Il faut ici avancer avec précaution. Car si les lois de la nature sont des expressions de la Volonté divine, si les équations formulent les règles que Dieu a prescrites à la nature... il ne s'ensuit pas que les lois de la nature épuisent ces prescriptions. Dieu a bel et bien imposé des lois à la nature, les lois naturelles, que le scientifique doit retrouver en leur donnant une formulation mtathématique. Mais Dieu a aussi imposé d'autres lois, qui n'ont rien de commun avec les précédentes : il s'agit notamment des lois morales. Dieu a formulé un ensemble de commandements, que l'homme doit suivre pour conduire sa vie. Or de ces commandements, la science n'a rien à nous dire, ou très peu. La science peut dévoiler ce que sont les lois qui régissent les phénomènes, elle ne peut pas nous dire comment nous devons vivre. La science découvre les lois de la physique, pas les lois morales.

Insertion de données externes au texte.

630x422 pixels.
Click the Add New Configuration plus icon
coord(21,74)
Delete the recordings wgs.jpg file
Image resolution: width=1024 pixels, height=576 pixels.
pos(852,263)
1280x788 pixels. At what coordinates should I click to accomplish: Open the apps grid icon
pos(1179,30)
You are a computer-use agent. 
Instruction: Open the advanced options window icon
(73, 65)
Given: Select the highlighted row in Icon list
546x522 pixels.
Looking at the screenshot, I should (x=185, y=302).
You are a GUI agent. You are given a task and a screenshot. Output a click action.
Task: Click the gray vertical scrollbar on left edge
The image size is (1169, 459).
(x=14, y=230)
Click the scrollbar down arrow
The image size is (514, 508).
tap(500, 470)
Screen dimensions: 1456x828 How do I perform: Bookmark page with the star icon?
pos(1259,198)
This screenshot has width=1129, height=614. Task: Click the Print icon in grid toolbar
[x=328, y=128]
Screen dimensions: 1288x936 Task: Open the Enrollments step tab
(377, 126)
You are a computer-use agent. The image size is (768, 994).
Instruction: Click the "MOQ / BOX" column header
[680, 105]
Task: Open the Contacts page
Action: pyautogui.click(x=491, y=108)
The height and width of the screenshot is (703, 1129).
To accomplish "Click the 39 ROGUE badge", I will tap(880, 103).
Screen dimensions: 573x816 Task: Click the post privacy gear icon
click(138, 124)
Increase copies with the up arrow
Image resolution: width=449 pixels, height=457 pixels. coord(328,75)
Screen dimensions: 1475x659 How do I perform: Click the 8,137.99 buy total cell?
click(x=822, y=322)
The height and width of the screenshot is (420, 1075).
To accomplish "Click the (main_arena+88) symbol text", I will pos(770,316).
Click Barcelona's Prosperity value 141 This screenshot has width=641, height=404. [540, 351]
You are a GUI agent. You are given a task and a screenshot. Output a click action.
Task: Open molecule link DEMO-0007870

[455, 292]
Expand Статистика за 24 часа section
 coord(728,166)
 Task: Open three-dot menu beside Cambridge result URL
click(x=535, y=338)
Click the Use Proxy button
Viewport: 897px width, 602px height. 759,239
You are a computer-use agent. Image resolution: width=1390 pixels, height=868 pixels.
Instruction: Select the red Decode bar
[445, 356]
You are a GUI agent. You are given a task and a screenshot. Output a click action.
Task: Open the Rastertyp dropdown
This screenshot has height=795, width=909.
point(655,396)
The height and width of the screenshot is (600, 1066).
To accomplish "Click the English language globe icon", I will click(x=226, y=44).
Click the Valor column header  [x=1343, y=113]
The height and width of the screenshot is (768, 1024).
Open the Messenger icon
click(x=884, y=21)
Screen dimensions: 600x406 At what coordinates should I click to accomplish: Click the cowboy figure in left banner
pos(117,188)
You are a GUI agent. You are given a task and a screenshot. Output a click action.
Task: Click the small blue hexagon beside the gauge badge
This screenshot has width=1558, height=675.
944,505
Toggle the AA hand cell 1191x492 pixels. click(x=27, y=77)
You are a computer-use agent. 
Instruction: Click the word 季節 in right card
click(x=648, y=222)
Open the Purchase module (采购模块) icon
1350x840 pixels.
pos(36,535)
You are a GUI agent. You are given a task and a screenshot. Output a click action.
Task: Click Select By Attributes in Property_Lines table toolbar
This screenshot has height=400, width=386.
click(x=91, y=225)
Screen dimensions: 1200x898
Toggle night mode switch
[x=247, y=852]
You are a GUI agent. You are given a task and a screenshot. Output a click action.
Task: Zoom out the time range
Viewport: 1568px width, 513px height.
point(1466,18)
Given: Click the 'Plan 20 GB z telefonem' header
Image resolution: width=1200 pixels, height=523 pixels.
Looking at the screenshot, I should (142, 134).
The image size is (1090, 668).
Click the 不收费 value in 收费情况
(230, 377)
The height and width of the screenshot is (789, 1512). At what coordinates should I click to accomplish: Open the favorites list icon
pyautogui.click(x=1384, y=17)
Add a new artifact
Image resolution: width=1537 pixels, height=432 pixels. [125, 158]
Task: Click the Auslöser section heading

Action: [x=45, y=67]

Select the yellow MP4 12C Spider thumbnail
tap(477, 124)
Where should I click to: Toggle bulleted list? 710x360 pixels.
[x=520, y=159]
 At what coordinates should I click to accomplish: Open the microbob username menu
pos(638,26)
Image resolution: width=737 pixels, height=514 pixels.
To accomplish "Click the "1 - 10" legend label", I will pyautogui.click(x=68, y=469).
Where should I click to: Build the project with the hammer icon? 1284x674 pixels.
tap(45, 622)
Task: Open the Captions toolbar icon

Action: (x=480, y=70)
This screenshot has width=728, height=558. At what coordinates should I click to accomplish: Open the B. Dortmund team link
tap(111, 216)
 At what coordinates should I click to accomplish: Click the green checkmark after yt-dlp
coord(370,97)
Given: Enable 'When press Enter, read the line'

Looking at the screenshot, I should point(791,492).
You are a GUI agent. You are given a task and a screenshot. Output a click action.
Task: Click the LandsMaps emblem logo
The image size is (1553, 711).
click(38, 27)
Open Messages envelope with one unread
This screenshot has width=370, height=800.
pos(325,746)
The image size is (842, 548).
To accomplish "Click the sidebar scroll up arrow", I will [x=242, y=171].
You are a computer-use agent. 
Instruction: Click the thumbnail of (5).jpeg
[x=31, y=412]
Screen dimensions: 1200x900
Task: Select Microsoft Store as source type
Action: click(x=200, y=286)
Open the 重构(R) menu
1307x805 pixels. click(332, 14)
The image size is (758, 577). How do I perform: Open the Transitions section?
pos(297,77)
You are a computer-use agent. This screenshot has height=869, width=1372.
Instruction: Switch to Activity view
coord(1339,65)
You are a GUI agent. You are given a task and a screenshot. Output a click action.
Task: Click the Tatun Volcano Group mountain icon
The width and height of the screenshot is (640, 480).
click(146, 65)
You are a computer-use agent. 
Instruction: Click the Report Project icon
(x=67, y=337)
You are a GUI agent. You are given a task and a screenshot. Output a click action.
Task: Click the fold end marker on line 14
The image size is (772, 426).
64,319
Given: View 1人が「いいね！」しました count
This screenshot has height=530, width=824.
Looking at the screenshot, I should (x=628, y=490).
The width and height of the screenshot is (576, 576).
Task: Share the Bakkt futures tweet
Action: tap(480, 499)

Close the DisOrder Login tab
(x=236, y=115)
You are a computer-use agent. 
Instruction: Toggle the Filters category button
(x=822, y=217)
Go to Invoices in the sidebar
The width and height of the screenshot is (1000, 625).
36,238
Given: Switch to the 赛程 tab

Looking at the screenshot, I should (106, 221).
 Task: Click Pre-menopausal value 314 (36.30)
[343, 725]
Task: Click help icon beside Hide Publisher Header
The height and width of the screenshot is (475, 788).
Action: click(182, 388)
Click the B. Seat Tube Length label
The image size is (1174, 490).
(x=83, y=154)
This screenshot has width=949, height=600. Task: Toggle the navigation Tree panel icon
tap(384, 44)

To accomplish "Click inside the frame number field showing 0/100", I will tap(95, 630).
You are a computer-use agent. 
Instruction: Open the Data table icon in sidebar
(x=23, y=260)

C'est ce qui explique que, à côté de la Création, l'homme doit également étudier la Parole de Dieu, telle que nous la délivrent les Ecritures, comme la Bible et les Evangiles (pour les chrétiens). Dieu se manifeste à nous par sa Création, mais il se révèle à nous par sa Parole. Pour savoir comment nous devons vivre, pour connaître les commandements de Dieu, il faut s'en remettre à la Révélation. L'étude de la Création peut nous dévoiler la loi de la gravitation universelle : mais c'est l'étude de la Bible qui nous révélera l'impératif moral de la charité, de l'amour du prochain.
Pour Spinoza (philosophe du XVII° siècle), la Bible nous enseigne avant tout la justice et la charité
De sorte que, dans l'esprit de Galilée, de Kepler ou de Newton, la science ne remplace pas du tout la religion. Il faut plutôt opérer un "partage du travail" : d'un côté, la science doit découvrir les lois qui régissent la Nature ; de l'autre, l'étude de la Parole de Dieu doit nous enseigner ses commandements. Lois naturelles et commandements divins sont les unes et les autres des volontés divines ; mais ils ne se manifestent pas à nous de la même manière. L'étude des premières est l'oeuvre du scientifique ; celle des seconds est l'oeuvre du théologien. La première requiert la raison (car on ne peut découvrir les lois mathématiques qui régissent l'univers sans la raison) ; la seconde exige la foi (car on ne peut comprendre la Parole de Dieu sans la foi).